— begin Data entries —
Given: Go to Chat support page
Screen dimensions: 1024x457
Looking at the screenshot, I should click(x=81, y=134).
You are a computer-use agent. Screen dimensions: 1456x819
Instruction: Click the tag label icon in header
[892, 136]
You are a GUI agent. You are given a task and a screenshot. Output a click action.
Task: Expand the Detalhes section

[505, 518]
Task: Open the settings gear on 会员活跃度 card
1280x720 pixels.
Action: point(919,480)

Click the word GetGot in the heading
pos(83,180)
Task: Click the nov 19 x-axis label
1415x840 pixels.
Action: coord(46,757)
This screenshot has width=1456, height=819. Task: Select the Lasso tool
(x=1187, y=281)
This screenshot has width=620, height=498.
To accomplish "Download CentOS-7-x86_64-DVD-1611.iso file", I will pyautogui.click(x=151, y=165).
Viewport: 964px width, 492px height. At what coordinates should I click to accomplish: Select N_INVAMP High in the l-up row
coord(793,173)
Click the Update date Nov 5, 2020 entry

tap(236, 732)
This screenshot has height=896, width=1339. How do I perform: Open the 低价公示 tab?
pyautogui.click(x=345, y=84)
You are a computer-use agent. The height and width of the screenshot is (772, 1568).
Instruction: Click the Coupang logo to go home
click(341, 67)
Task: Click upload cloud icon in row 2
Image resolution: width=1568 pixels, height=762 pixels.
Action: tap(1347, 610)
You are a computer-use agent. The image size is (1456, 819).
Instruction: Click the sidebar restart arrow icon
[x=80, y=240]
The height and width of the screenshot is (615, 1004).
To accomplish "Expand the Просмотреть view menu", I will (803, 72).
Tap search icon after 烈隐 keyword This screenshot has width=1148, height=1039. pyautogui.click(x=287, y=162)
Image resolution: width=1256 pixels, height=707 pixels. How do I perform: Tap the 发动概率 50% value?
— end Data entries —
-- Set exercise --
Count the lines in the records above that contain the string "screenshot", where case must match. Reply with the number alone.

-- Solution to this problem --
8